Rochester's Mayo Civic Center is a small and acoustically challenging venue for the DFL state convention. On Saturday, it was also a useful prop with which to make a political point: DFLers backed Rochester's request for $27 mlllion in the 2012 state bonding bill for a Mayo Center upgrade. Republican majorities did not. As a result, the project was omitted from the bill that became law.

DFL Gov. Mark Dayton said he considered it "nonsensical" that the convention-space needs of Minnesota's world-class medical destination city were spurned.

Rochester Mayor Ardell Brede, on hand to bring the city's official welcome to the DFL convention, said that the omission was "extremely disappointing. If I were to say any more, I'd start swearing."
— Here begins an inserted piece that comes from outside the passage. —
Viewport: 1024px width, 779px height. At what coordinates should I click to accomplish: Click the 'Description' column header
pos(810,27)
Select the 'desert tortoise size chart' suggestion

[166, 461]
He pulled from his pocket the latest expression of interest in meeting in Rochester from an international medical association, a bronchology group. Brede said the city regularly loses such opportunities now because the Mayo Center lacks a "true convention ballroom" and adequate exhibit space.

Rochester will make a bid for a share of $47.5 million the bonding bill set aside for competitive grants, to be administered by the Dayton administration. Competition for that money will be keen, Brede said, and he considers any suggestion that its distribution will be shielded from politics "naive."

Whether state government will help Minnesota cities finance their civic ambitions is among the questions that is tacitly before voters this year. Republican legislators, including Rochester's David Senjem, the Senate bonding chair and majority leader, favor a skimpy competitive grant approach rather than legislative action on regional projects. How three long-delayed civic center requests -- in Rochester, Mankato and St. Cloud -- fare in the grant process will reveal much about whether it is adequate to the aspirations of growing regional centers.